Data section:
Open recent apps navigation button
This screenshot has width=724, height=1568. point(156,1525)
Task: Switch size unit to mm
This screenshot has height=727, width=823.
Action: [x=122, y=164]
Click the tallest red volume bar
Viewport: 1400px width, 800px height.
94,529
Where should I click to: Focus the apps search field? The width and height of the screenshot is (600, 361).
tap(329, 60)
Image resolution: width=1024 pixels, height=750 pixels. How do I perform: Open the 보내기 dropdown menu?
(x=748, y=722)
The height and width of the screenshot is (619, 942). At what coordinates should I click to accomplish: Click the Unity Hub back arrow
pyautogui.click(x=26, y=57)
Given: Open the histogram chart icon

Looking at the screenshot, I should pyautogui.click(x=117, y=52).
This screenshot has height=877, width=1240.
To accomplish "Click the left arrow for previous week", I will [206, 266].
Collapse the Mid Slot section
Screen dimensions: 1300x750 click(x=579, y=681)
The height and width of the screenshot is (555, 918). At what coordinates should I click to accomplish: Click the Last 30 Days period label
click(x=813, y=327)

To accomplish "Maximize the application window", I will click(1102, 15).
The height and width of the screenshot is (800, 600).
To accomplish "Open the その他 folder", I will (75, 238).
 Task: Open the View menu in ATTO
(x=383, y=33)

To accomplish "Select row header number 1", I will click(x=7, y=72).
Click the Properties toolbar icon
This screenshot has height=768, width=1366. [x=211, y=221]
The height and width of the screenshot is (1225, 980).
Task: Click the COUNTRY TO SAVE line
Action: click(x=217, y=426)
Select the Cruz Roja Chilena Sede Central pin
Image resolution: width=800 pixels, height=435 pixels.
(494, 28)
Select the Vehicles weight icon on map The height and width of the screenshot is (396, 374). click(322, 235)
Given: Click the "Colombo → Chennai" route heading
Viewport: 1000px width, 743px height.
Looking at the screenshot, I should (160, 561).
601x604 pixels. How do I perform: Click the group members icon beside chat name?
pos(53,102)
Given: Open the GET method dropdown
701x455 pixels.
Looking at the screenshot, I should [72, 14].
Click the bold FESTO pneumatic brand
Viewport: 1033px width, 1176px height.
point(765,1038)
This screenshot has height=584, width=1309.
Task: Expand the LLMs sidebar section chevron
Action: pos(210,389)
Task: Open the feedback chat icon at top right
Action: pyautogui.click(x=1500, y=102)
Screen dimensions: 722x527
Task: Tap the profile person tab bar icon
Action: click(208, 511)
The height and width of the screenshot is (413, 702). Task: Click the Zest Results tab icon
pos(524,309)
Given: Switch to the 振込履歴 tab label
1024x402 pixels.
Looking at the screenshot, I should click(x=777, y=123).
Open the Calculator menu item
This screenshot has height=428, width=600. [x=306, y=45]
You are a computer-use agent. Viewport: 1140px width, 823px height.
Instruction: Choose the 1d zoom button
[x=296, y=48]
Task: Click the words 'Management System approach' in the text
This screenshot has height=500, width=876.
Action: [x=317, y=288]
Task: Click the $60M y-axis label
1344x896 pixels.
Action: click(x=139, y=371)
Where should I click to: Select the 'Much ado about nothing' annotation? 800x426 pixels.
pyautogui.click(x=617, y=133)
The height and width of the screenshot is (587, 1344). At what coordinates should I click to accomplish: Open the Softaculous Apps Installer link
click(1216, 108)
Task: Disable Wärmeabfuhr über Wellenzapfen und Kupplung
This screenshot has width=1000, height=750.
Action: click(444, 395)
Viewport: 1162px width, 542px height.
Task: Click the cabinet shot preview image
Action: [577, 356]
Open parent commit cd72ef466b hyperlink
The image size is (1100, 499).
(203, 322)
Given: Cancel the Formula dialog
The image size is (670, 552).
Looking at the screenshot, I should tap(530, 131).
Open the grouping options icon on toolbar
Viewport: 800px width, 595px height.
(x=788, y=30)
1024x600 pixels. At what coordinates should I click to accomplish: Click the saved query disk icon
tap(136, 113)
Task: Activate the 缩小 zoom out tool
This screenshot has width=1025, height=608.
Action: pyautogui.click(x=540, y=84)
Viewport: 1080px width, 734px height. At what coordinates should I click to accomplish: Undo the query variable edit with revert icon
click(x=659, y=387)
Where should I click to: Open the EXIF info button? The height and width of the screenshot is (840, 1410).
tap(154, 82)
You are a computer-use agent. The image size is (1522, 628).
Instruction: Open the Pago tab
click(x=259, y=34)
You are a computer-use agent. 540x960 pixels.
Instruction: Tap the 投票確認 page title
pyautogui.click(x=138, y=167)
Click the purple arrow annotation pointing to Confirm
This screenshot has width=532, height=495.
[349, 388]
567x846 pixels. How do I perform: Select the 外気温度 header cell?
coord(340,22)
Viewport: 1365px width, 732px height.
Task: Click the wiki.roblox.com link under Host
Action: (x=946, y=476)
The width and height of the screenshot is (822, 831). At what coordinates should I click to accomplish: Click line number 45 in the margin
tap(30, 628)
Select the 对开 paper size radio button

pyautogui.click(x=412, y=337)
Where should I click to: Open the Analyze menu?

Your objective:
Copy out the records once more. Match them exactly.

Exercise result:
Open recent apps navigation button
This screenshot has width=724, height=1568. point(156,1525)
Task: Switch size unit to mm
This screenshot has height=727, width=823.
Action: [x=122, y=164]
Click the tallest red volume bar
Viewport: 1400px width, 800px height.
94,529
Where should I click to: Focus the apps search field? The width and height of the screenshot is (600, 361).
tap(329, 60)
Image resolution: width=1024 pixels, height=750 pixels. How do I perform: Open the 보내기 dropdown menu?
(x=748, y=722)
The height and width of the screenshot is (619, 942). At what coordinates should I click to accomplish: Click the Unity Hub back arrow
pyautogui.click(x=26, y=57)
Given: Open the histogram chart icon

Looking at the screenshot, I should pyautogui.click(x=117, y=52).
This screenshot has height=877, width=1240.
To accomplish "Click the left arrow for previous week", I will [206, 266].
Collapse the Mid Slot section
Screen dimensions: 1300x750 click(x=579, y=681)
The height and width of the screenshot is (555, 918). At what coordinates should I click to accomplish: Click the Last 30 Days period label
click(x=813, y=327)

To accomplish "Maximize the application window", I will click(1102, 15).
The height and width of the screenshot is (800, 600).
To accomplish "Open the その他 folder", I will (75, 238).
 Task: Open the View menu in ATTO
(x=383, y=33)

To accomplish "Select row header number 1", I will click(x=7, y=72).
Click the Properties toolbar icon
This screenshot has height=768, width=1366. [x=211, y=221]
The height and width of the screenshot is (1225, 980).
Task: Click the COUNTRY TO SAVE line
Action: click(x=217, y=426)
Select the Cruz Roja Chilena Sede Central pin
Image resolution: width=800 pixels, height=435 pixels.
(494, 28)
Select the Vehicles weight icon on map The height and width of the screenshot is (396, 374). click(322, 235)
Given: Click the "Colombo → Chennai" route heading
Viewport: 1000px width, 743px height.
Looking at the screenshot, I should (160, 561).
601x604 pixels. How do I perform: Click the group members icon beside chat name?
pos(53,102)
Given: Open the GET method dropdown
701x455 pixels.
Looking at the screenshot, I should [72, 14].
Click the bold FESTO pneumatic brand
Viewport: 1033px width, 1176px height.
point(765,1038)
This screenshot has height=584, width=1309.
Task: Expand the LLMs sidebar section chevron
Action: pos(210,389)
Task: Open the feedback chat icon at top right
Action: pyautogui.click(x=1500, y=102)
Screen dimensions: 722x527
Task: Tap the profile person tab bar icon
Action: click(208, 511)
The height and width of the screenshot is (413, 702). Task: Click the Zest Results tab icon
pos(524,309)
Given: Switch to the 振込履歴 tab label
1024x402 pixels.
Looking at the screenshot, I should click(x=777, y=123).
Open the Calculator menu item
This screenshot has height=428, width=600. [x=306, y=45]
You are a computer-use agent. Viewport: 1140px width, 823px height.
Instruction: Choose the 1d zoom button
[x=296, y=48]
Task: Click the words 'Management System approach' in the text
This screenshot has height=500, width=876.
Action: [x=317, y=288]
Task: Click the $60M y-axis label
1344x896 pixels.
Action: click(x=139, y=371)
Where should I click to: Select the 'Much ado about nothing' annotation? 800x426 pixels.
pyautogui.click(x=617, y=133)
The height and width of the screenshot is (587, 1344). At what coordinates should I click to accomplish: Open the Softaculous Apps Installer link
click(1216, 108)
Task: Disable Wärmeabfuhr über Wellenzapfen und Kupplung
This screenshot has width=1000, height=750.
Action: click(444, 395)
Viewport: 1162px width, 542px height.
Task: Click the cabinet shot preview image
Action: [577, 356]
Open parent commit cd72ef466b hyperlink
The image size is (1100, 499).
(203, 322)
Given: Cancel the Formula dialog
The image size is (670, 552).
Looking at the screenshot, I should tap(530, 131).
Open the grouping options icon on toolbar
Viewport: 800px width, 595px height.
(x=788, y=30)
1024x600 pixels. At what coordinates should I click to accomplish: Click the saved query disk icon
tap(136, 113)
Task: Activate the 缩小 zoom out tool
This screenshot has width=1025, height=608.
Action: pyautogui.click(x=540, y=84)
Viewport: 1080px width, 734px height. At what coordinates should I click to accomplish: Undo the query variable edit with revert icon
click(x=659, y=387)
Where should I click to: Open the EXIF info button? The height and width of the screenshot is (840, 1410).
tap(154, 82)
You are a computer-use agent. The image size is (1522, 628).
Instruction: Open the Pago tab
click(x=259, y=34)
You are a computer-use agent. 540x960 pixels.
Instruction: Tap the 投票確認 page title
pyautogui.click(x=138, y=167)
Click the purple arrow annotation pointing to Confirm
This screenshot has width=532, height=495.
[349, 388]
567x846 pixels. How do I perform: Select the 外気温度 header cell?
coord(340,22)
Viewport: 1365px width, 732px height.
Task: Click the wiki.roblox.com link under Host
Action: (x=946, y=476)
The width and height of the screenshot is (822, 831). At what coordinates should I click to accomplish: Click line number 45 in the margin
tap(30, 628)
Select the 对开 paper size radio button

pyautogui.click(x=412, y=337)
Where should I click to: Open the Analyze menu?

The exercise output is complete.